Halikarnas Balıkçısı Cevat Şakir ve Ezra Erhat, Sabahattin Eyüboğlu ile başlayan Ege uygarlığının izlerini bulmanın ve yaşamanın heyecanı Raşit Öztürkün bu yapıtı ile doruğa çıkmaktadır. Yaşadığımız topraklarda medeniyetin beşiğini yapan ve dağıtan soylu halkların buhur kokulu soluklarını yanı başınızda hissedersiniz. Karyanın Altın Bebeği oylumlu bir yapıt olmasına rağmen ( 528 sf.) elinizden bırakamayacağınız bir yapıt. Özellikle şimdi tatil için, Muğla ilçelerine akın edecek insanların mutlaka okumalarını öneriyorum. Güneşlenmek için uzandığınız kumsalda avucunuza dokunan bir çakıl taşının, bir deniz kabuğunun üzerinde bin yılların söylencesini size getiren işaretlerin var olduğunu göreceksiniz. Serinlemek için girdiğiniz denizin dibinde belki de savaş sırasında kaçırılan bir hazinenin parçaların ışıltısını size saklamaktadır.
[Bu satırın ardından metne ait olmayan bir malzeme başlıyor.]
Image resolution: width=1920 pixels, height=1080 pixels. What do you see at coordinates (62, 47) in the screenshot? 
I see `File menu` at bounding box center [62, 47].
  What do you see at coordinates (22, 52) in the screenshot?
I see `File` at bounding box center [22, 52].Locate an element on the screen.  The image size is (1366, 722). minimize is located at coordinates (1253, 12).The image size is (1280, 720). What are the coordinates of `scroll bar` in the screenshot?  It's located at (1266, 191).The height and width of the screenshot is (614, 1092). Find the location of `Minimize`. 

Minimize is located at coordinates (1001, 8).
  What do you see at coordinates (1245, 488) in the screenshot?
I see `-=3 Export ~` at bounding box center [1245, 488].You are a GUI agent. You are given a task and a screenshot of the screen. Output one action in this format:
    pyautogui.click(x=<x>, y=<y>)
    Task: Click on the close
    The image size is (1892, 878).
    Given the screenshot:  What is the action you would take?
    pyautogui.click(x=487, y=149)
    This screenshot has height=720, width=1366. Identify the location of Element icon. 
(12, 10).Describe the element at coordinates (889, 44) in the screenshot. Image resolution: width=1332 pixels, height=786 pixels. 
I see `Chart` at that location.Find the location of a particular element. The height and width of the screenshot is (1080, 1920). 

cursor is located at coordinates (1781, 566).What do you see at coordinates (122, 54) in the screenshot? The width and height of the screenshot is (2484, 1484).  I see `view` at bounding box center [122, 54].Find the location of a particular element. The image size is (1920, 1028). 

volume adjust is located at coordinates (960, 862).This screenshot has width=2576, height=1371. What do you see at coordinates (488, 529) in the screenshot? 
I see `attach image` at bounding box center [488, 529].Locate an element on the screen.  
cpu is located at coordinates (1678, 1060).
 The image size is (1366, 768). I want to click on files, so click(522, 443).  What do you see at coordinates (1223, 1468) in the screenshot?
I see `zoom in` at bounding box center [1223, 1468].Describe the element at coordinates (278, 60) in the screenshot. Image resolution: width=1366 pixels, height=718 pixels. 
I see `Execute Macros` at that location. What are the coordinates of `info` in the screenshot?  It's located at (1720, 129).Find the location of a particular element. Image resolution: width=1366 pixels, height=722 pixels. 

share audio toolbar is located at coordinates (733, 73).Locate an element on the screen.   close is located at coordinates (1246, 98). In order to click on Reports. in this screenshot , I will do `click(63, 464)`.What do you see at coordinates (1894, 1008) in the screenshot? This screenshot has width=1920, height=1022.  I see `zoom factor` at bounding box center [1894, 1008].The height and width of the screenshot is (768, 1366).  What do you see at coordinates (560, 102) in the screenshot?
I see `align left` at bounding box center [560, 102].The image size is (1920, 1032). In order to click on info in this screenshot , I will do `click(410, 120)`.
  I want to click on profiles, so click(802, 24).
Yediğiniz balık, rast gele bir balık olmayıp, kraliçe Adanın sahilde döktüğü gözyaşlarını saklayan ve bu nedenle gözleri hep ıslak görülen perilerden biri olabilir.. Geçtiğiniz yollar; o derin yeşilliğin içindeki kızıl çamlar, Altın Bebeğin bulunduğu gizemli mağaraların içinde akan suyun serinliğini gizleyebilir.. Karşınızdaki tepeler, göründüğü kadar herhangi bir tümseklik değil,tam tersine Karya Prensesinin yılanlarla söyleştiği vadiyi gizleyen bir Tümülüs de olabilir.. Demir katmanlardan oluşan zırha yerleşip, yüreğinin durma noktasında burçlara oturarak Amos şehrinin güzelliğine şarap içen asker, belki de sizdiniz..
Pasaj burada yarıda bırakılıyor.